Это очень хорошо, что Ваши мысли колоколами заняты. Или людьми, которых Вы вспоминаете, работая над новой статьей к 25- летию музея. Вы только о том, что происходит, не думайте. Мыслями тут не поможешь. Но могу высказать, как больно писать о том, что Ваши Идеалы, мечты, надежды, всю Вашу жизнь (и тысяч таких, как Вы) перечеркнули одним взмахом. И велели переписать историю набело. В некоторых учебниках, Вы слышали, нет истории Советского Союза. Нет Октябрьской революции. Нет всех вас.
Вы помните, Константин Терентьевич, как мы, молодые, несколько лет назад ругали вас, стариков, обвиняя в том, что вы всегда обманывали нас, что все было не так. Теперь мы молчим. По разным, конечно, причинам. Но, н основном, потому что видим: наши переживания по поводу открытия глаз на подлинную историю страны — это шутка по сравнению с тем, что делают сейчас с вами.
Вы простите нас. Вы ведь не только порядочный, честный, бескорыстный человек, но еще и понимающий. Вы помните, как Вы ссорились с нынешней заведующей музеем Фаягуль Азнаевой? Называли ее контрреволюционеркой за преобразования в музее. А сейчас говорите:
— Какое удачное приобретение сделал музей в ее лице. Исключительно грамотный человек. Я абсолютно все ей доверяю.
И она, раньше обижавшаяся, теперь души в Вас не чает. Потому что вы равно преданные своему делу люди.
А меня, Константин Терентьевич, Вы простите отдельно. За то, что нарушила Ваш запрет: не писать о Вас. Я знаю, что Вы скажете: многие больше заслуживают внимания. Сколько еще страниц истории не раскрыто! Да, это все несомненно. Но Вы помните наш последний разговор, о статье к 25-летнему юбилею музея? Вы считали, за сколько дней ее закончите. Я сказала: «Не торопитесь». А Вы ответили: «Я хочу успеть… Сделать это сам».
Так вот, я тоже тороплюсь. Об этом страшно говорить, но ведь Вы знаете, что людям приходится расставаться не только на время. Одним еще предстоит земной путь, а другим…. Как эго писала Анна Ахматова: «Дорога не скажу куда». Я хочу, чтобы Вас запомнили живым. Вашу высокую, худую фигуру. Этот венчик серебряных волос над высоким лбом. Эту тонкую, почти бестелесную руку у бледного виска. Эти морщины. И глаза, Ваши глаза, иногда такие отчаянно молодые.
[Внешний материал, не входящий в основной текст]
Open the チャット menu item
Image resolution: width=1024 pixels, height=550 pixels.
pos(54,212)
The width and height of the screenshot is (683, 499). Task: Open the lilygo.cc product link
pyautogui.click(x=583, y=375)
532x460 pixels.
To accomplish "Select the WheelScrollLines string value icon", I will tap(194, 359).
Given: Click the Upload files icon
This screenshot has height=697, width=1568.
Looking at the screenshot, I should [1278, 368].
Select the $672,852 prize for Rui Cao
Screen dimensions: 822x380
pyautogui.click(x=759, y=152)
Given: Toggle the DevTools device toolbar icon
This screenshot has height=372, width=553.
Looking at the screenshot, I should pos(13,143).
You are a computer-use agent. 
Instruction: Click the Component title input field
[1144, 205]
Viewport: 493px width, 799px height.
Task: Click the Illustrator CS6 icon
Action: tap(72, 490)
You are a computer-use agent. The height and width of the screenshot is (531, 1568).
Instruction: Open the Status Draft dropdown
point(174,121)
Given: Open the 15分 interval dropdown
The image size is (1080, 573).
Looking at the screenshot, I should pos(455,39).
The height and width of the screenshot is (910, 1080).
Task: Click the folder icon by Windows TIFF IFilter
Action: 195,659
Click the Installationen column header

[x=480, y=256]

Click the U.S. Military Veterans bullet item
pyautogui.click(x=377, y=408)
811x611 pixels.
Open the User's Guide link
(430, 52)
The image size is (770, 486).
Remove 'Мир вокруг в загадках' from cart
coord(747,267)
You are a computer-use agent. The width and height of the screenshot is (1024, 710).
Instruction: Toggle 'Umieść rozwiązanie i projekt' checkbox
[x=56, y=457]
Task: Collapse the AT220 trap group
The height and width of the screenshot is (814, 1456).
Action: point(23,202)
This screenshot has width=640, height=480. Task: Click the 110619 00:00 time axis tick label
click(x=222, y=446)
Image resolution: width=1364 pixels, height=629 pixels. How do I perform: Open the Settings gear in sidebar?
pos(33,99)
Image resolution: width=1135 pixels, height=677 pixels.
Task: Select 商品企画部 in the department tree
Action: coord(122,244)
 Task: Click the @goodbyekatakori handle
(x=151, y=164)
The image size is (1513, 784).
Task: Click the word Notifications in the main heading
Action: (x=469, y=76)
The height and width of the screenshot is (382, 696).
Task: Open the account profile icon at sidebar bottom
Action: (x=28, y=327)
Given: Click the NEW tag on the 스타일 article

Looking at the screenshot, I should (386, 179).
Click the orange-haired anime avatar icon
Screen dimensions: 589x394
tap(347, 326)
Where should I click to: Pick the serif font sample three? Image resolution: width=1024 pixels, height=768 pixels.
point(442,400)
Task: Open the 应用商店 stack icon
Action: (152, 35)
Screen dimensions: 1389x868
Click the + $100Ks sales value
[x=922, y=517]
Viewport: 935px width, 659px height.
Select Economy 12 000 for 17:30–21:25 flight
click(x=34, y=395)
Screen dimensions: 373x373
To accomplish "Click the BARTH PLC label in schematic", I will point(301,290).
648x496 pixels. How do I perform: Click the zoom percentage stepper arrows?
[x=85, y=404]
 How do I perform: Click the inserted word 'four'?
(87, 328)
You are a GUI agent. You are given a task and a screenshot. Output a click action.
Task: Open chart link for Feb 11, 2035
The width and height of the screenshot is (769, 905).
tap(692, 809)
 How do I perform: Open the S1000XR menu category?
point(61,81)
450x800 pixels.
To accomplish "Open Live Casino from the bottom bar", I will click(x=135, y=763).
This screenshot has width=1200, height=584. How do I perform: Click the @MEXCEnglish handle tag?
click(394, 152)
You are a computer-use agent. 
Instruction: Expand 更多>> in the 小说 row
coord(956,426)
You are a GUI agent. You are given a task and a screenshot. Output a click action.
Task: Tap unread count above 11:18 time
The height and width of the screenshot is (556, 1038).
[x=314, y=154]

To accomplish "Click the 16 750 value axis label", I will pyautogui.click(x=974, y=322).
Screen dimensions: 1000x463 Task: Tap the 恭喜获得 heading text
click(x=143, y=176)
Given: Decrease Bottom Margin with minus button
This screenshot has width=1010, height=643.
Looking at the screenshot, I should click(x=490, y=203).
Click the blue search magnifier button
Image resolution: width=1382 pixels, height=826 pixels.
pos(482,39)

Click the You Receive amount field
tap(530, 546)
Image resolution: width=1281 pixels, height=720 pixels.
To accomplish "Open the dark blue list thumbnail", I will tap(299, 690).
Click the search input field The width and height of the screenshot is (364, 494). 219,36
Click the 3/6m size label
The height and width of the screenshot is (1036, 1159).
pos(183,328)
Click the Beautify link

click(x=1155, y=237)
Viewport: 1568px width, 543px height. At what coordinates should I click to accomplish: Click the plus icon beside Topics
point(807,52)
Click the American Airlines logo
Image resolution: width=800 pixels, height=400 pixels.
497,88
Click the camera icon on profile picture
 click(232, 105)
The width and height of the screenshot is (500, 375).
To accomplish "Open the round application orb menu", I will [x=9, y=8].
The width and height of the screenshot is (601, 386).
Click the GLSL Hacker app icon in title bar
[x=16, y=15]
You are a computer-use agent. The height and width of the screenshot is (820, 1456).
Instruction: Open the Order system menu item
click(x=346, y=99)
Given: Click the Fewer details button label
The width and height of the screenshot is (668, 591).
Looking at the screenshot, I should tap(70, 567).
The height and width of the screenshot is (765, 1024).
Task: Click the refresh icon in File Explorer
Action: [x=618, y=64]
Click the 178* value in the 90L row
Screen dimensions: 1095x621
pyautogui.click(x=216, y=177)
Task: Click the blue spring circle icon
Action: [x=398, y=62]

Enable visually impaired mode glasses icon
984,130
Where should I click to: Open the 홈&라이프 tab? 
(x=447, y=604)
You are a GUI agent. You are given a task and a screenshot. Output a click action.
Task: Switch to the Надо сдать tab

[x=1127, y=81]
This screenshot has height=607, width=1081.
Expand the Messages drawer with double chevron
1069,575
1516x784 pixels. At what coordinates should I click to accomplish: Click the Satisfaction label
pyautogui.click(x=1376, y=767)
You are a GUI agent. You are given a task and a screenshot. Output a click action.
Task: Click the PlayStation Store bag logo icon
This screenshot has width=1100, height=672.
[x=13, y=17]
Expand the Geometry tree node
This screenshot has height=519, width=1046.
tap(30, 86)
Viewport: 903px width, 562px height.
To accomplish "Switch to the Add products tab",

Вы не прошли по этой земле бесследно. Наследство, которое Вы оставили, не сравнить ни с каким денежным богатством. Денег всегда хватает так ненадолго. А после Вас останется история края, которую Вы собирали по крупицам. Останется музей — еще не одно поколение будет знакомиться в его залах со своей родословной. И когда пройдут эти бездарные нынешние времена, а они пройдут, когда люди устанут от дрожи в коленях при виде денег, от жадного сопения над картинками западной жизни, от вражды и зависти, — они вспомнят не тех, кто разрушал церкви, и не тех, кто строил на их месте панельные коробки девятиэтажек, и тем более не тех, кто поднявшись с мутной пеной начала рынка создал из воздуха состояние. Они вспомнят о Вас. Обязательно вспомнят. Я хочу, чтобы Вы в это верили.
С глубоким уважением к Вам Ольга Медведникова.